Task to carry out: Across all the records below, count the lines that hold "three". State only that figure.

Data listing:
□ □ □ □ □ □ □
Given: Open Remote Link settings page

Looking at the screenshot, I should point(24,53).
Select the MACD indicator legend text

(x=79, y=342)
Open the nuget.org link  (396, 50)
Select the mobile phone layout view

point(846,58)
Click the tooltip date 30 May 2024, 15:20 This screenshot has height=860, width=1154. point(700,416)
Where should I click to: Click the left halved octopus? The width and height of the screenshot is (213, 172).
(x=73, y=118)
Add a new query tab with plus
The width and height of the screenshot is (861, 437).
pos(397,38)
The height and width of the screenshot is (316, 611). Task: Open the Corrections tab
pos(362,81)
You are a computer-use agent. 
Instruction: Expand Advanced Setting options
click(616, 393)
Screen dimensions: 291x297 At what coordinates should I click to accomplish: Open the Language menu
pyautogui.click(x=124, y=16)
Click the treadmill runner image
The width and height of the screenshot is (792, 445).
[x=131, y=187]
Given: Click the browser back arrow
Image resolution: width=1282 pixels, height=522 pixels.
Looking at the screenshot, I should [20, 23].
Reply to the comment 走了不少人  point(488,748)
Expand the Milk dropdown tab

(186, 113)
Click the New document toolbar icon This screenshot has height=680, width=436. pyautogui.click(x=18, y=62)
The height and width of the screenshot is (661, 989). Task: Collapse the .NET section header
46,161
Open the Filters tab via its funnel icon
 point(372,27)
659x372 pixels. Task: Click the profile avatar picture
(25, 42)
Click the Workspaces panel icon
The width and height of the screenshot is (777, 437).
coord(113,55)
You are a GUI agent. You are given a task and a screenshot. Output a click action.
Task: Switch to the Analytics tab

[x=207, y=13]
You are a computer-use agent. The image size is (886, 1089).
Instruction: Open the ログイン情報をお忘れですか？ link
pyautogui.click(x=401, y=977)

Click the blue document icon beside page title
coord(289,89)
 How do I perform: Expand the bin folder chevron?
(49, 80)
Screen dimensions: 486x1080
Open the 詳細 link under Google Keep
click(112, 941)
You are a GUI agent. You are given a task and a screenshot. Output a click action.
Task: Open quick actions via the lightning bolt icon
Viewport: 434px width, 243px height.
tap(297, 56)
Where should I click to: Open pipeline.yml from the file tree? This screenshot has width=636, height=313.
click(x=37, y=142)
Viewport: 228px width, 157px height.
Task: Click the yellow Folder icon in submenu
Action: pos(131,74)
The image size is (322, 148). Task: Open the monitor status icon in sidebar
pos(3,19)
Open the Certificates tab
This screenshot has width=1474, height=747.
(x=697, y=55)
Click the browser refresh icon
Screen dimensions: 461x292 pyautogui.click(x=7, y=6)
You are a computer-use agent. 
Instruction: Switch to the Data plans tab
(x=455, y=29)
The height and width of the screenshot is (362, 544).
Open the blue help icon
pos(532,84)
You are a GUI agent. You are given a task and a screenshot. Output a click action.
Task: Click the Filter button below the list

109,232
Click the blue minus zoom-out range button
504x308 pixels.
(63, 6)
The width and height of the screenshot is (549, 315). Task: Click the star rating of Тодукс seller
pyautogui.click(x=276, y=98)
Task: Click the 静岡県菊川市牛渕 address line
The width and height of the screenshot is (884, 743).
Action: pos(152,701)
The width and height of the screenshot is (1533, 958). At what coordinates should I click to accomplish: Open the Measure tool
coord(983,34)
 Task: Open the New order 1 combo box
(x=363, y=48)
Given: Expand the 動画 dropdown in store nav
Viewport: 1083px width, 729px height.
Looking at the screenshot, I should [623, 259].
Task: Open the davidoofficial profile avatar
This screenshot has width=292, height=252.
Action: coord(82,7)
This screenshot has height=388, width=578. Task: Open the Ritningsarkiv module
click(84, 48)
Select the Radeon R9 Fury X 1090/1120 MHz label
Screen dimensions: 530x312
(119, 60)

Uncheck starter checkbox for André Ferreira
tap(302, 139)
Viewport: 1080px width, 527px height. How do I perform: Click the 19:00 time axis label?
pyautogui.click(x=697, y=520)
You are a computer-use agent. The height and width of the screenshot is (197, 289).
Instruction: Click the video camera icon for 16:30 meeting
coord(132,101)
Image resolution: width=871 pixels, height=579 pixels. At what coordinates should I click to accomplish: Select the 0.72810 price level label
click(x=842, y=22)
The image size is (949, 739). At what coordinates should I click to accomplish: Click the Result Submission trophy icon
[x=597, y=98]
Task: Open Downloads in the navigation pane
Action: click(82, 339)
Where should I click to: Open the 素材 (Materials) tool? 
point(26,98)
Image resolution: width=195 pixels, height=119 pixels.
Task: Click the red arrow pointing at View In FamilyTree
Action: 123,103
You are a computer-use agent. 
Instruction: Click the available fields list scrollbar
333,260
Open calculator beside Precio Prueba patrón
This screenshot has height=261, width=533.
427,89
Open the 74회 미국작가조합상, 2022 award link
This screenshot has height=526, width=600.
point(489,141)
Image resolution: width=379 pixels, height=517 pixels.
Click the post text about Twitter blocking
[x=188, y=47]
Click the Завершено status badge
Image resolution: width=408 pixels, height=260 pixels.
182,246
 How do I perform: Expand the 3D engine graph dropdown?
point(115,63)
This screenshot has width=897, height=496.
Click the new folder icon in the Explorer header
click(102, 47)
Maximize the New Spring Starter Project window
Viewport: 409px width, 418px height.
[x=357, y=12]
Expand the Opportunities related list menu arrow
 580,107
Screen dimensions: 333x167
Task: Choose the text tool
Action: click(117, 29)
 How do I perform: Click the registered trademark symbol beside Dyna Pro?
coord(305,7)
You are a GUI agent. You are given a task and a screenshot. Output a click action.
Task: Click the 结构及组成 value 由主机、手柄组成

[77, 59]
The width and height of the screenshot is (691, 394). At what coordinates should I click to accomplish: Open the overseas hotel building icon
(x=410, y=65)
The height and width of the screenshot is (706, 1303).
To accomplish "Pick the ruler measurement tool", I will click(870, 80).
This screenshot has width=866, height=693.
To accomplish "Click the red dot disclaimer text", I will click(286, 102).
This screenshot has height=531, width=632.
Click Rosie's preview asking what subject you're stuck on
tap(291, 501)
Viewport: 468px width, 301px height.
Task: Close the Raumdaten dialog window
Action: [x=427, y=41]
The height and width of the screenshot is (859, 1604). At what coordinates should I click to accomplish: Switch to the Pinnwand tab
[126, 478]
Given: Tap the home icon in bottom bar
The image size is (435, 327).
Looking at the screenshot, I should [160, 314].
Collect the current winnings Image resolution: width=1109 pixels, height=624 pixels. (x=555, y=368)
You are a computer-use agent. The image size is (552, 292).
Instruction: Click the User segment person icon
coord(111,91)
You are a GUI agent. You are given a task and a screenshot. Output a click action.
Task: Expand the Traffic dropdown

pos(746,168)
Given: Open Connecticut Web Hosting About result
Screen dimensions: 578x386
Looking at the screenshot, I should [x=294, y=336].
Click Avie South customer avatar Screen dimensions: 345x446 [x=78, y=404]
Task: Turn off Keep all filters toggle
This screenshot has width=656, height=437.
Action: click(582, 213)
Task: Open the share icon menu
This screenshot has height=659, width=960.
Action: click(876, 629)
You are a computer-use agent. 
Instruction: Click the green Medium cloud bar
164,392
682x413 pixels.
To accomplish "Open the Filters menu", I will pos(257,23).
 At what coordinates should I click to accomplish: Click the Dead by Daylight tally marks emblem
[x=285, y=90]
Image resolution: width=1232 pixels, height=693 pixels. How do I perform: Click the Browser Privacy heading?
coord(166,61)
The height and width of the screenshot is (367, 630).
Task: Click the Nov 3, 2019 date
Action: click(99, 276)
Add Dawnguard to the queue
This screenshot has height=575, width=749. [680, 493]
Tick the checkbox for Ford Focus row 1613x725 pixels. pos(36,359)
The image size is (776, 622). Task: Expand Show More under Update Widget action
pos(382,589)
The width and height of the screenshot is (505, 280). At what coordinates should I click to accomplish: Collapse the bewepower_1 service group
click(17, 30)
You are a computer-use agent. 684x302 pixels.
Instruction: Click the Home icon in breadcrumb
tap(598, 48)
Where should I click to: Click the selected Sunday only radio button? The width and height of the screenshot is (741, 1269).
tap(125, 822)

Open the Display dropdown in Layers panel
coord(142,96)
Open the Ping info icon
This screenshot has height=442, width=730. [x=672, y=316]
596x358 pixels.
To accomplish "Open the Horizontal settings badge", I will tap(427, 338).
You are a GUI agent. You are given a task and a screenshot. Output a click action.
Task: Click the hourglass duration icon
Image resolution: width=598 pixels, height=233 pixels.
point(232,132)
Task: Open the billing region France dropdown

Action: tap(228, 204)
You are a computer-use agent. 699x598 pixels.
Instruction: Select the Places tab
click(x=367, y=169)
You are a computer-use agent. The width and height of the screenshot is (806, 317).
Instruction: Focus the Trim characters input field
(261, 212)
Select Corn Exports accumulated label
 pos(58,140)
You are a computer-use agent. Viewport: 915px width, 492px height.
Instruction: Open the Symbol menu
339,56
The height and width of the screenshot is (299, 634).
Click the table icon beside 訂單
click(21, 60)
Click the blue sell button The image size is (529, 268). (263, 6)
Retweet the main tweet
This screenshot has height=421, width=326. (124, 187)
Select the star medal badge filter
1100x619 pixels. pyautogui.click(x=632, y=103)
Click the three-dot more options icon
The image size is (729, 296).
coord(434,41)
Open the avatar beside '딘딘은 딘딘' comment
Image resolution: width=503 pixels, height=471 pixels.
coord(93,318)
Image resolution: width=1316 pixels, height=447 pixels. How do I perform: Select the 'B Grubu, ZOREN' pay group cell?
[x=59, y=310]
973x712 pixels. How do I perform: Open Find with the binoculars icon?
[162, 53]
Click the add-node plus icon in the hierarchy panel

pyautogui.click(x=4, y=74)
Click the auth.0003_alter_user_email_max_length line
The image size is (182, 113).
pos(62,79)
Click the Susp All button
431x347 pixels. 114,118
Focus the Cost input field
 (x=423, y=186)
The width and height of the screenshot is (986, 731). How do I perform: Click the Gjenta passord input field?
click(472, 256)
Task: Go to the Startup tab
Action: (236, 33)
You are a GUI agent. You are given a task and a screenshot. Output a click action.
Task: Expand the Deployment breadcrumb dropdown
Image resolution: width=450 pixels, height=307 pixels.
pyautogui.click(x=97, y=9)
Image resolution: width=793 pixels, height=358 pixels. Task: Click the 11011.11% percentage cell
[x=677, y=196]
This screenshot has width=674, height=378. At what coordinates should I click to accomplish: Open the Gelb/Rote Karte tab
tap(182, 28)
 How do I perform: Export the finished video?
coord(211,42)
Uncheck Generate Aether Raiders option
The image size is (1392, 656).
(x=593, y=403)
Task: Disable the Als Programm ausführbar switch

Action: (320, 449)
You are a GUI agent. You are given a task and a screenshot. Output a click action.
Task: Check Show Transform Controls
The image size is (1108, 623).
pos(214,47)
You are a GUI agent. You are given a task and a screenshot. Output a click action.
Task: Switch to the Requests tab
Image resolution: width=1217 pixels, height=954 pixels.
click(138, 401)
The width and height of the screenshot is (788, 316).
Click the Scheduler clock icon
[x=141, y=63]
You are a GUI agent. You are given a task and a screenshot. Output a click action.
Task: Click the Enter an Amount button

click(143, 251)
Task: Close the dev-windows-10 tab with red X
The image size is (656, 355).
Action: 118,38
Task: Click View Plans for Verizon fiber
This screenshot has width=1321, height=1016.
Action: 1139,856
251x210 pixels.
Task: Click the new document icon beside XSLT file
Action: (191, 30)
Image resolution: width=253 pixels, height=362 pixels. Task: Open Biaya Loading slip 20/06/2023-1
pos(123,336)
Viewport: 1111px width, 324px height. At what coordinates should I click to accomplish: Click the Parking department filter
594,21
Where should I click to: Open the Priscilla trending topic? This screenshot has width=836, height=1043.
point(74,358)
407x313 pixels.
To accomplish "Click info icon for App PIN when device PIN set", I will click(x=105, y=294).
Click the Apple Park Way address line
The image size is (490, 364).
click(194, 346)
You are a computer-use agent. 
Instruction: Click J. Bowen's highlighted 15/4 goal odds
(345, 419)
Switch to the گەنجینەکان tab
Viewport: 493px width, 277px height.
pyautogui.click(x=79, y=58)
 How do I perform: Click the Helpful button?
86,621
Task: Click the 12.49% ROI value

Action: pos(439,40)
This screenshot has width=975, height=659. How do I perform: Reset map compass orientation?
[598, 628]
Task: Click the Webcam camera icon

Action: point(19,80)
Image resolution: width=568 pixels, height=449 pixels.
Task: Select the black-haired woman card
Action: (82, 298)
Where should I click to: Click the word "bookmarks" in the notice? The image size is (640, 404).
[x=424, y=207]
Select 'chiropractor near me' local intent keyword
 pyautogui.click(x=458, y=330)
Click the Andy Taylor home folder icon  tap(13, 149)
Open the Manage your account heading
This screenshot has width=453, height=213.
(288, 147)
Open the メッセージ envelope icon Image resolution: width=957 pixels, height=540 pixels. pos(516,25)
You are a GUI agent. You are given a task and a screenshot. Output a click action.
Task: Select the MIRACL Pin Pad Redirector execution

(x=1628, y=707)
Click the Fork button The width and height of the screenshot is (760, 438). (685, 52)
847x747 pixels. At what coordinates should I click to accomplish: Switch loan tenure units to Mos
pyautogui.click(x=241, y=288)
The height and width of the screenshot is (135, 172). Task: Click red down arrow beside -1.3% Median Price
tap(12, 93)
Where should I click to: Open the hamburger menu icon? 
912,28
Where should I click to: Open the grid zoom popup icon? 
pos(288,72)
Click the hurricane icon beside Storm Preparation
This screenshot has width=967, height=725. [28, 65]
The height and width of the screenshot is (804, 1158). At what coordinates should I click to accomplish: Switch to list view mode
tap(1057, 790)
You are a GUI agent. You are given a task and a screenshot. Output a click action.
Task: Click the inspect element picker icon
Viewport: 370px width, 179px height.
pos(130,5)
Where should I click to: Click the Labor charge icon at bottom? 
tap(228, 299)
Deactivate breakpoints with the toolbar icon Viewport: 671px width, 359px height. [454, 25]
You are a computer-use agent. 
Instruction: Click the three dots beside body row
□ □ □ □ □ □ □
Output of the exercise: 2